Doomsday clock, l’orologio dell’apocalisse? ma che significato ha? che indicazione posso ricevere per i miei investimenti?

Doomsday clock è tornato d’attualità visto che quest’anno è stata data la comunicazione  che le lancette dell’orologio si trovano a tre minuti dalla mezzanotte. Ma che significato ha? L’orologio era nato, nel periodo della guerra fredda, ideato dagli scienziati del Bulletin of the Atomic Scientists come termometro del rischio di una guerra nucleare e indicava i minuti in aumento o in diminuzione rispetto alle 12, che  era considerata l’ora “X”.

Dal 1947 ad oggi ha avuto delle fasi alterne che si vedono nel grafico pubblicato sul sito wikipedia

Da quanto letto in precedenza  il fattore legato alla proliferazione delle armi nucleari, non sembra più l’unico elemento di allarme, ma viene inserito anche quello legato ai cambiamenti climatici, che stiamo provocando all’ambiente, con tutte le conseguenze possibili.




Ma tutto questo, è un segnale di allarme, come se ce ne fosse bisogno, e cosa centra con l’economia e la finanza. E’ qui che entra in gioco un articolo pubblicato sul The Telegraph, che riporto ” Doomsday clock for global market crash strikes one minute to midnight as central banks lose control” e che naturalmente invito a leggere integralmente, anche se non è un breve articolo.

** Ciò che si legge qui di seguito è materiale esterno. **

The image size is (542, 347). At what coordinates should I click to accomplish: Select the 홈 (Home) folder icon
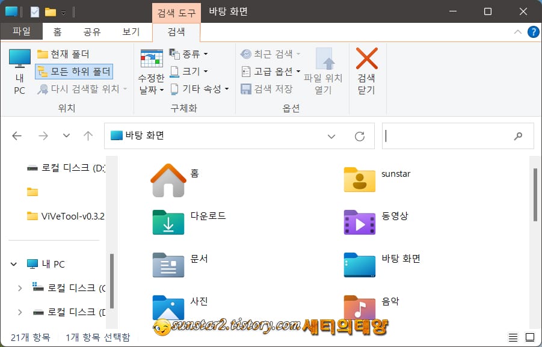click(x=169, y=180)
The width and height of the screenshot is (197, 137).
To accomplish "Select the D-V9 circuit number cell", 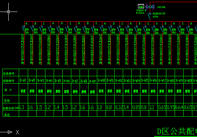I will pos(93,80).

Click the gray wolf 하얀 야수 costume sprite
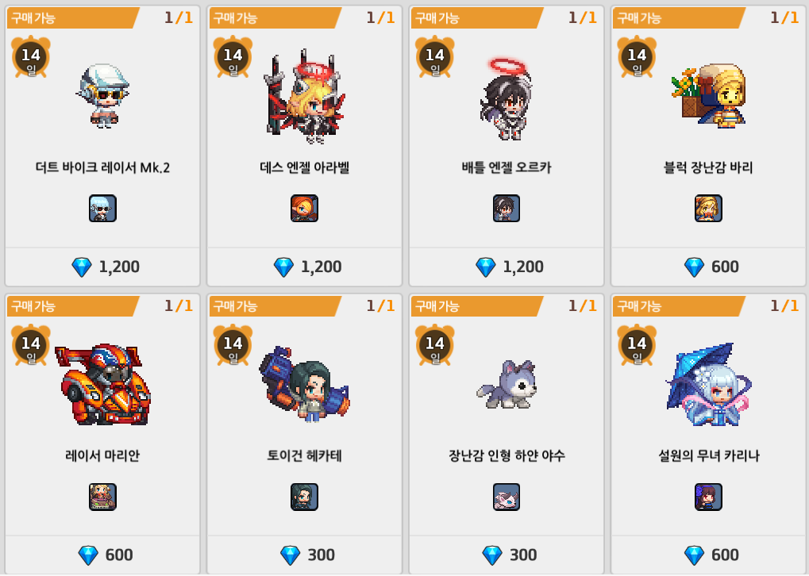507,385
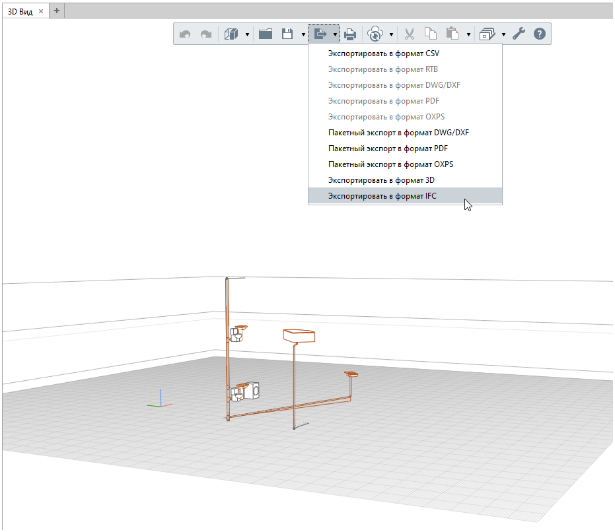Choose Пакетный экспорт в формат PDF

click(x=388, y=149)
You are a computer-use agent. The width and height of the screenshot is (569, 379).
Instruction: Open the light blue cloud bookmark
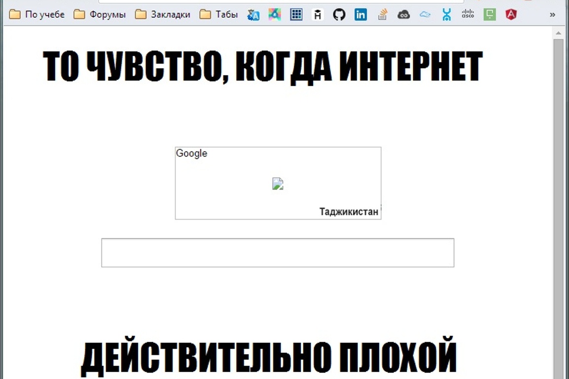pos(425,15)
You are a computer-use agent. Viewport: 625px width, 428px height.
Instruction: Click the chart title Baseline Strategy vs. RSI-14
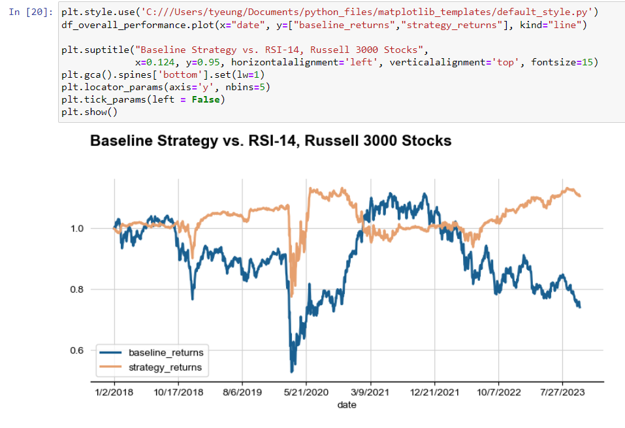tap(270, 140)
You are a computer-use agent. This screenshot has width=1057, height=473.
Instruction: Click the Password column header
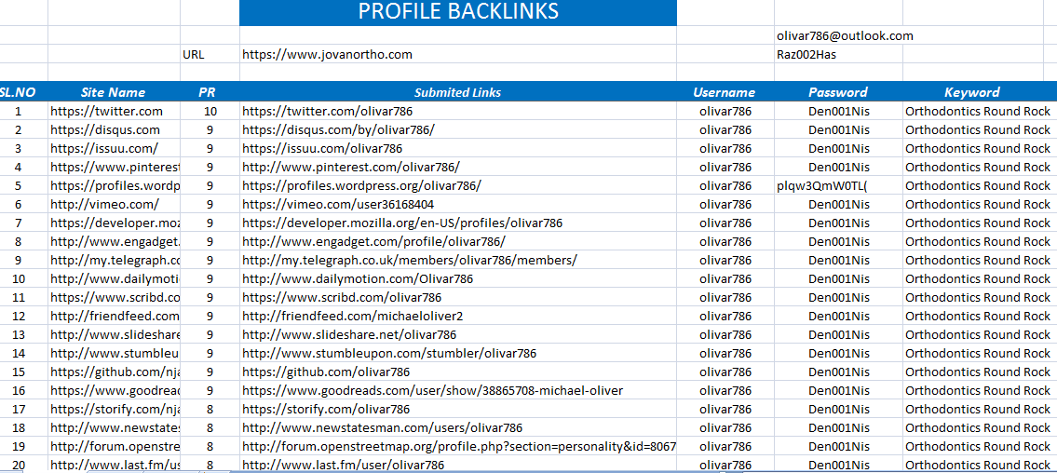point(838,92)
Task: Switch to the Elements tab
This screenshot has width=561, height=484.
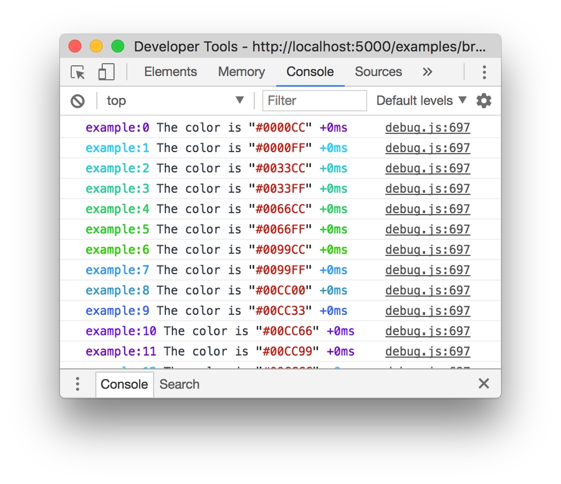Action: pos(170,72)
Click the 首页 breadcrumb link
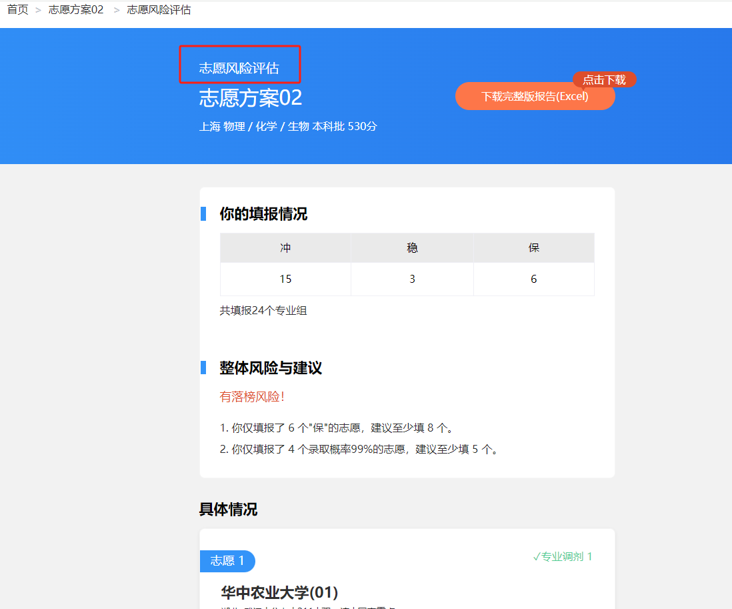 [18, 10]
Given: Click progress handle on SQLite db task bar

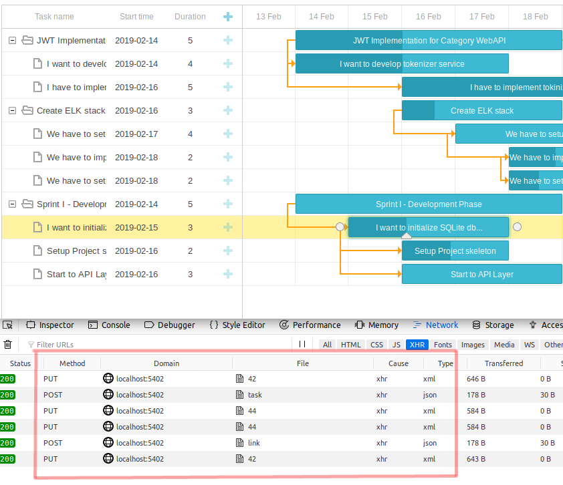Looking at the screenshot, I should [x=407, y=236].
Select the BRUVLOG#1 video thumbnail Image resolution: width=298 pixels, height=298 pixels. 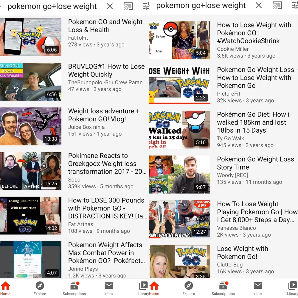[31, 82]
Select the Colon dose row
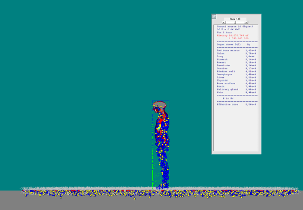 point(236,53)
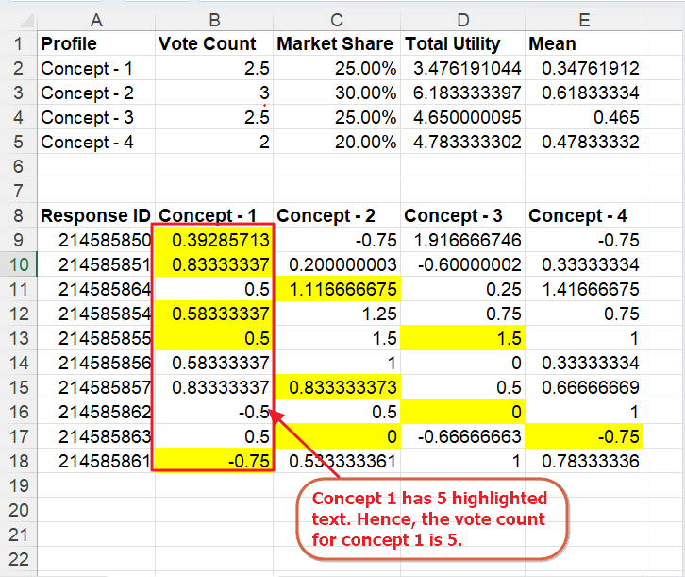Select the column B header
This screenshot has width=685, height=577.
[x=212, y=16]
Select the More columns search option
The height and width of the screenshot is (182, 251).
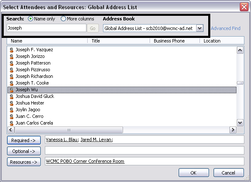point(64,19)
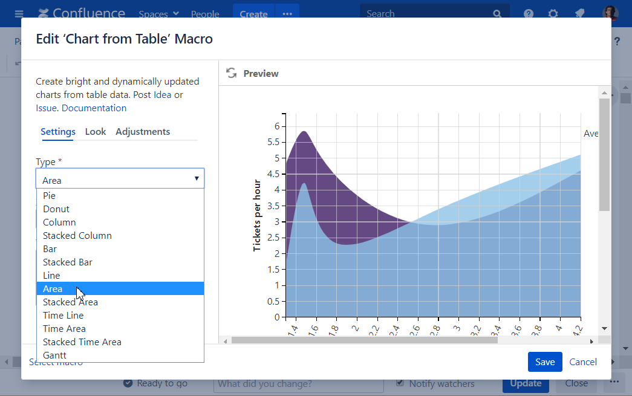Select Gantt chart type option
The image size is (632, 396).
[x=55, y=355]

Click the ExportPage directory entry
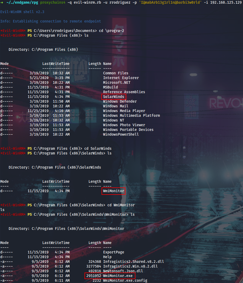tap(114, 252)
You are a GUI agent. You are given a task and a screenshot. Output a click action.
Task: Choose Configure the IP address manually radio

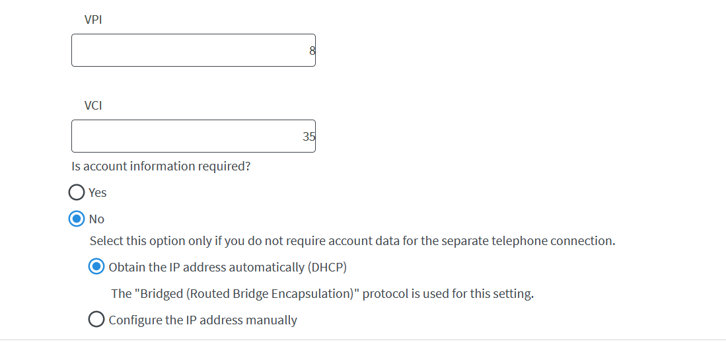(x=96, y=319)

Qui di seguito riprendo alcuni aspetti riportati nell’articolo per vederli anche sotto altri profili.

Per capirci non solo in modo catastrofico, ma anche in modo realista e quindi cercare le indicazioni che possono diventare utili per cercare di migliorare la nostra pianificazione d’investimento.

Uno dei fattori presi in esame è la mancata crescita dei paesi così detti emergenti, in particolare la Cina. Ma di cosa stiamo parlando? di paesi che crescono meno del previsto ma con valori pur sempre superiori al 5% anno. Viste le prospettive di crescita inferiore alle previsioni, è ovvio che le commodity crollino, ricordandoci  che per il petrolio è anche in atto  una guerra politica che vede coinvolti tutti gli attori presenti sullo scacchiere mediorientale, in primis USA e Russia. Inoltre ci sono le banche, nazionali e mondiali che non si capisce se e come si stammo muovendo. Ma come già riportato nell’ articolo La economia per Varoufakis,  anche loro, come tutti, cercano di sviluppare le loro politiche di business.

Pertanto, cerchiamo di farci condizionare il meno possibile da queste situazioni, senza sottovalutarle, anzi esaminiamole con attenzione cercando di capire se i nostri investimenti in termini di asset allocation sono corretti o richiedono una integrazione o un riposizionamento.